REQUIREMENT 1 →
Print these records word for word, beginning at the line that contains "You are a computer-use agent. Viewport: 865px" and stopping after the line that contains "Select Request for Taxpayer ID Number item".

— START OF PROVIDED TEXT —

Marketplace’s China Correspondent Rob Schmitz reports.


Rob Schmitz: The waterfalls and turquoise lakes of Jiuzhaigou attract millions of tourists every year.

That’s why I came here, too. But I got distracted by the town’s business district. It was chock-full of signs in Chinglish. I spent the evening going door-to-door, reading dozens of them.

We’re now in front of a store called Red Grass Buy Horn Monopoly. It’s closed. And I’m wondering what they sell.

Chinglish comes in many varieties. Sometimes poetic. The name of one restaurant here is Incense Filled the Street by the Fish. Sometimes you can sort of guess what they were after, but they didn’t quite get it. Like the shop called Veteran Barbecue.

But then there’s the Chinglish that makes no sense at all. It’s as if a dictionary threw up a random sampling of its contents onto a sign. That’s the category that Red Grass Buy Horn Monopoly falls into.

A smiling man named Wang owns the shop next door, a place simply called Yak Meat.

Wang: As for my neighbor’s sign, we have no idea if the English is correct. I’ll have to tell them their sign is confusing. They sell yak-related items like yak horn combs and things like that.

Yak horn combs? Maybe they’re better off with a Chinglish sign.

Oliver Radtke: A lot of these signs are not actually meant to be understood and to be read by foreigners.

That’s Oliver Radtke. Mr. Radtke is at the University of Heidelberg finishing his PhD in, I kid you not, Chinglish. That assures him life-of-the-party status at every academic conference he attends.

Radtke says as more Chinese travel around their own country for the first time, they enjoy seeing signs in English, no matter how badly mangled that English may be.

Radtke: They are breathing a supposed kind of internationalism or cosmopolitanism, which works because the English language competence with national tourists is still pretty low.

Yeah, but don’t these businesses care about getting it right for their English-speaking customers? As Radtke tells me, getting it right is oftentimes an afterthought in China, unlike the West.

Radtke: We’re big, big masters of planning everything and thinking everything through before we actually lift a finger. In China, I think it’s the complete opposite. You just go.

And shopkeeper Wang says that’s what happened in Jiuzhaigou.

Wang: The government requires us to display the name of our store in Chinese, Tibetan and English. I’m pretty sure the Tibetan and the English are incorrect.

Ah, so the English signs are required by the local government. Across the street is a shop called Tibetan Technology Supermarket. I ask the shopkeeper, Zhai Dejun, who he paid to translate his sign.

He says he didn’t have a choice. The only translation service allowed to do business in Jiuzhaigou is the local government. And that is something everybody understands.

In Jiuzhaigou, I’m Rob Schmitz for Marketplace.

— END OF PROVIDED TEXT —
— START OF DATA ROWS —

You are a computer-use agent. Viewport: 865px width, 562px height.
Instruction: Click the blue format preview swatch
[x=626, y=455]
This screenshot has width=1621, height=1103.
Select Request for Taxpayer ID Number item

— END OF DATA ROWS —
— START OF DATA ROWS —

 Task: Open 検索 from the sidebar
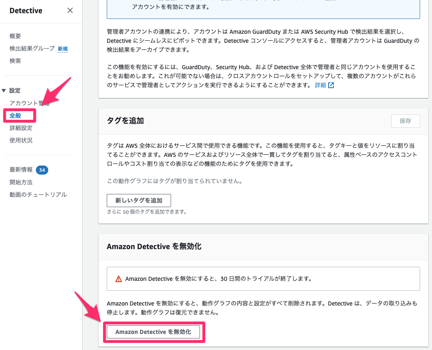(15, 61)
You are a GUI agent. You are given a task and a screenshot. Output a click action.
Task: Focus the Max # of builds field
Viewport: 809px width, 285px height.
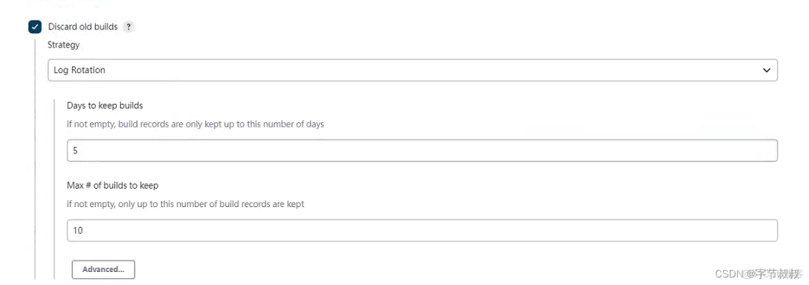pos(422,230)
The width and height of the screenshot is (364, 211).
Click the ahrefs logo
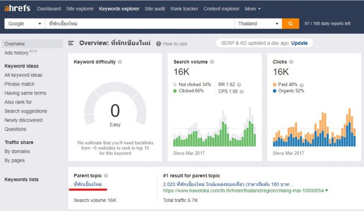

— END OF DATA ROWS —
— START OF DATA ROWS —

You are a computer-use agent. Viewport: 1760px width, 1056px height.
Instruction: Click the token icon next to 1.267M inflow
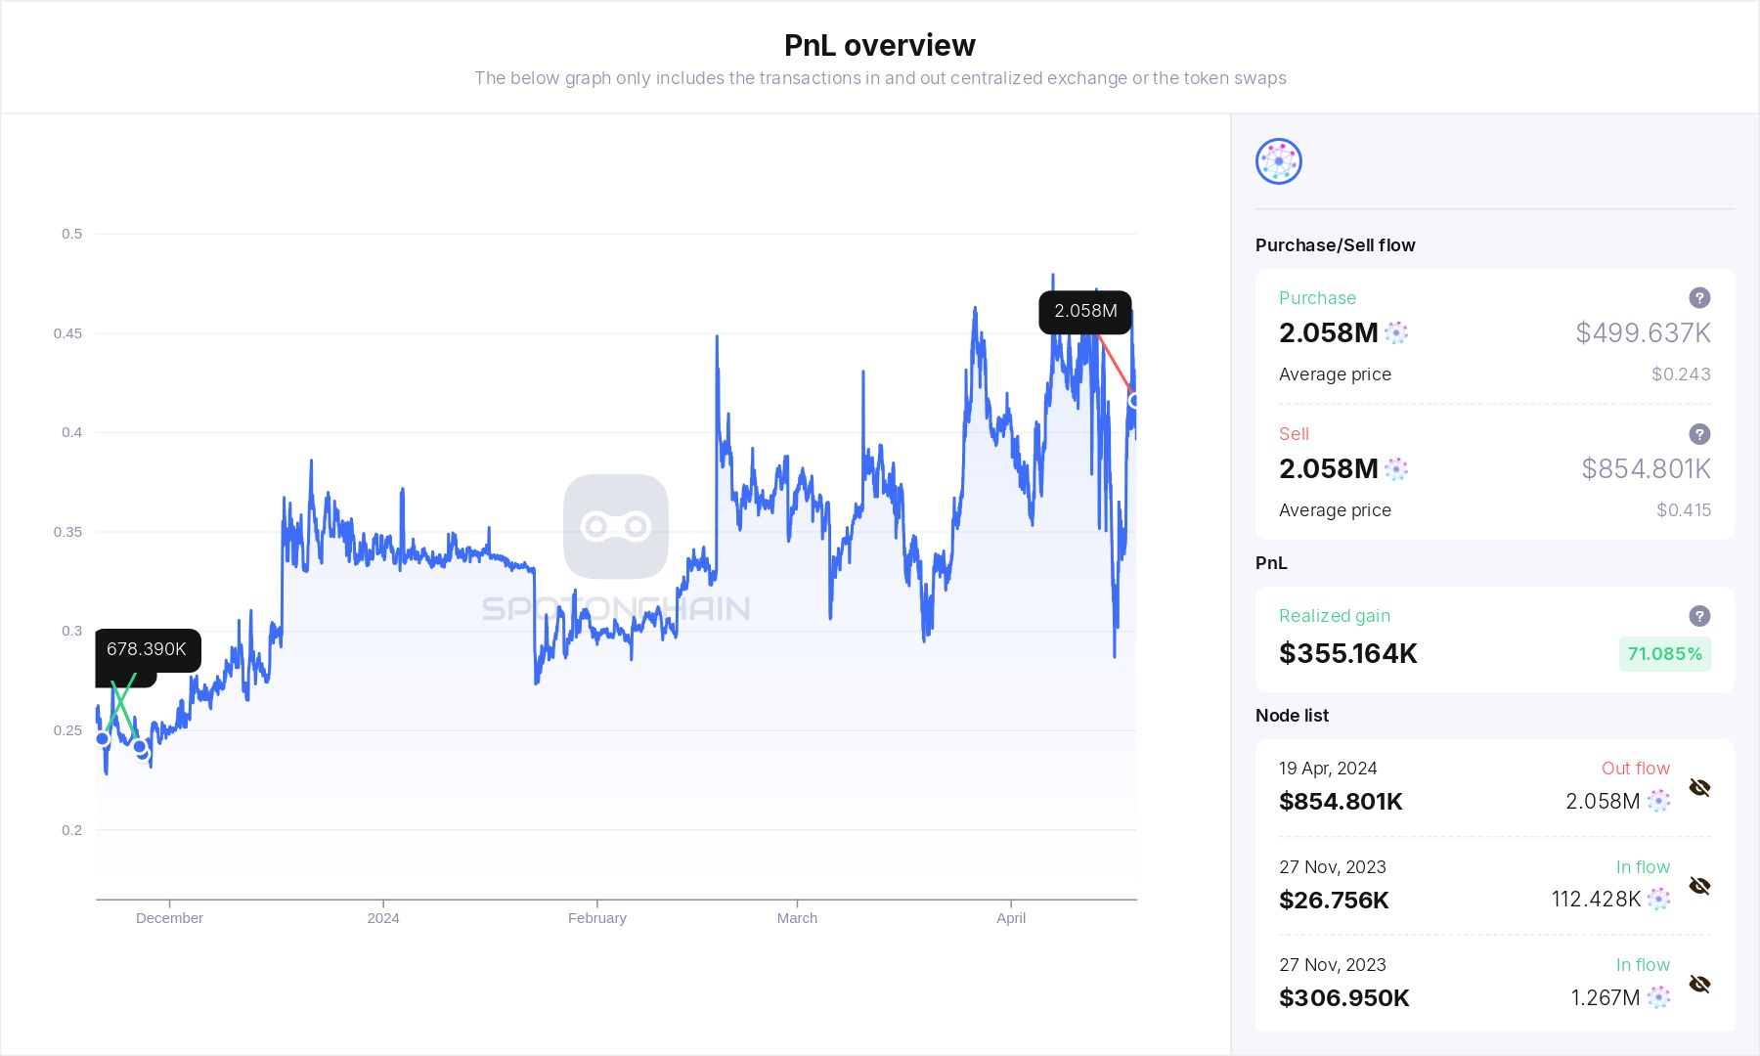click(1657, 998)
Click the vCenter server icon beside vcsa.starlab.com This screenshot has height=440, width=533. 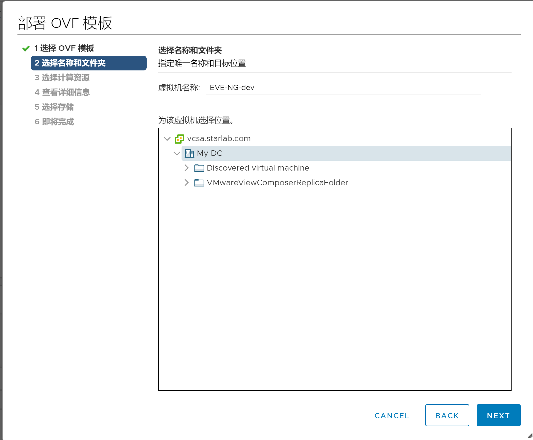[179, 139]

— END OF DATA ROWS —

REQUIREMENT 2 →
From the report on Chinglish signs, output word for word the passage that begins at the words "Yeah, but don’t" and stops after "English are incorrect.".

CORRECT RESULT 1 →
You are a computer-use agent. Viewport: 865px width, 562px height.
Instruction: Click the blue format preview swatch
[x=626, y=455]
This screenshot has width=1621, height=1103.
Select Request for Taxpayer ID Number item

CORRECT RESULT 2 →
Yeah, but don’t these businesses care about getting it right for their English-speaking customers? As Radtke tells me, getting it right is oftentimes an afterthought in China, unlike the West.

Radtke: We’re big, big masters of planning everything and thinking everything through before we actually lift a finger. In China, I think it’s the complete opposite. You just go.

And shopkeeper Wang says that’s what happened in Jiuzhaigou.

Wang: The government requires us to display the name of our store in Chinese, Tibetan and English. I’m pretty sure the Tibetan and the English are incorrect.